Voltage-gated sodium (NaV) channels are responsible for action potential initiation and propagation. The dominant NaV1.5 subunit in the heart is made up of four homologous repeats. It forms a macromolecular complex with several accessory proteins, including intracellular fibroblast growth factors (iFGF).
A heartbeat is a carefully synchronized series of electrical signals led by sodium ion channels telling the heart when to contract and relax. Any disruption in these signals may result in cardiac diseases such as arrhythmia or irregular heartbeat.
Researchers at Washington University in St. Louis have found that novel proteins, known as intracellular fibroblast growth factors (iFGF), have distinct effects on the kinetics of cardiac sodium channel gating. This may provide new insights into different heart conditions and how to develop better therapies.
Intracellular fibroblast growth factors (iFGF) are small proteins that bind to sodium channels and control how they open and close, or “gate.” The gating properties of cardiac sodium channels affect how electromechanical signals propagate through the heart. Drugs interact with sodium channels differently in different gating states.
The researchers wanted to see how one intracellular fibroblast growth factor, iFGF12, modulates the sodium channel at the molecular level in a healthy human heart.

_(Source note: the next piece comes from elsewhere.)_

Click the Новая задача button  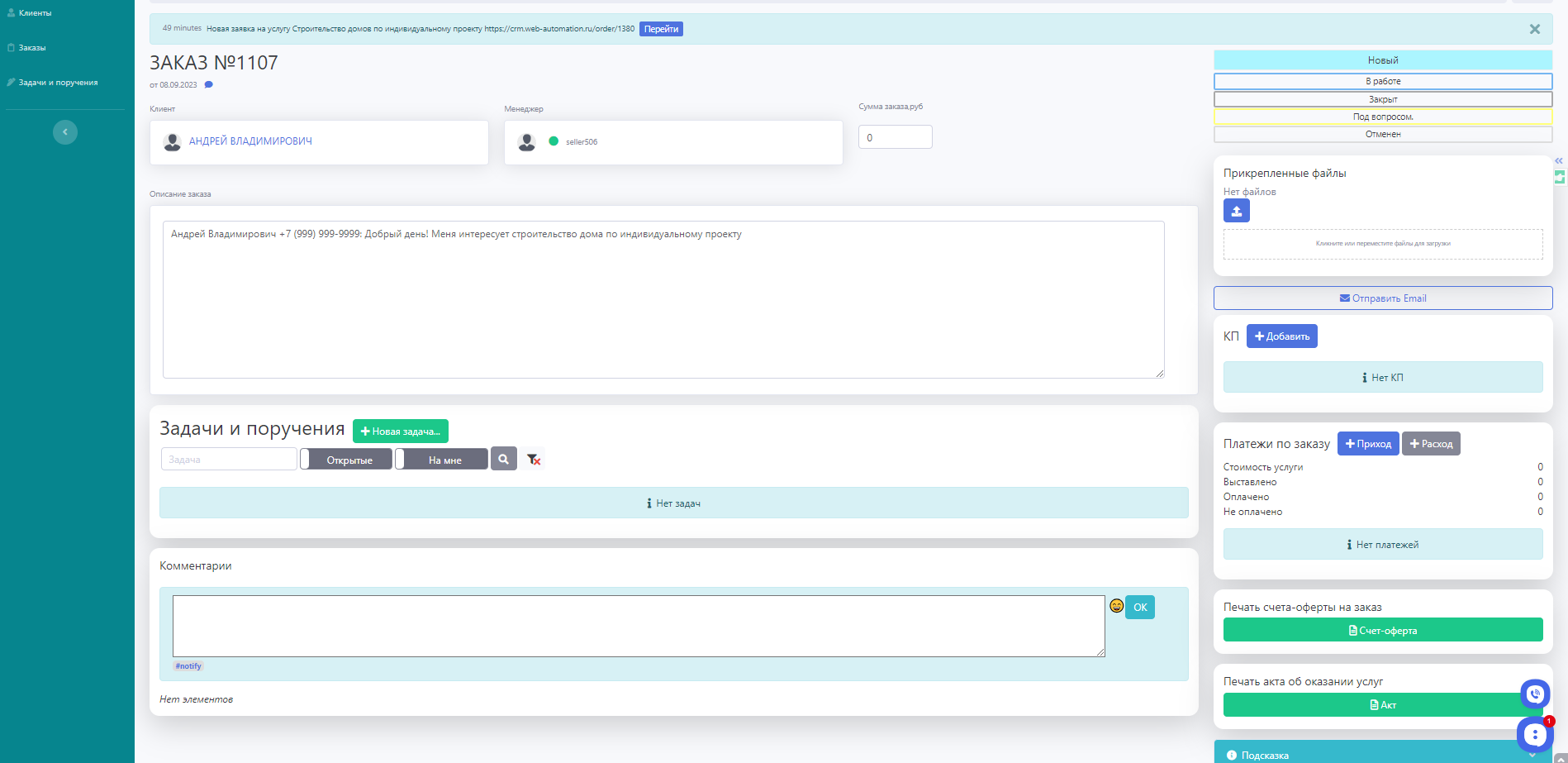pos(400,431)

Nerbonne’s lab created a mouse model of iFGF12 to study how it affects the sodium channel in myocytes. Using electrophysiology methods, they discovered that it modulated the channel differently than comparable iFGF in the mouse heart and changed the properties of the sodium current.
Nerbonne, who is the director of the Center for Cardiovascular Research, said, “One of the reasons we want to define how the iFGFs and other sodium channel accessory proteins affect channel properties at the molecular level is that we know from previous work that the protein components of functional channels influence the pharmacology of these channels. These channels are potential therapeutic targets for people with arrhythmias.”
Silva’s lab investigated how iFGF affects channel function using methods they developed to monitor voltage-sensing domains.
Silva said, “We looked at how these subunits affect native cell electrophysiology, and that’s an exciting part of our collaboration with the Nerbonne lab. We were able to determine how these subunits change the channel at the molecular level to cause those cell-level effects.”
The team will continue to investigate how drugs interact with sodium channels with various iFGF compositions.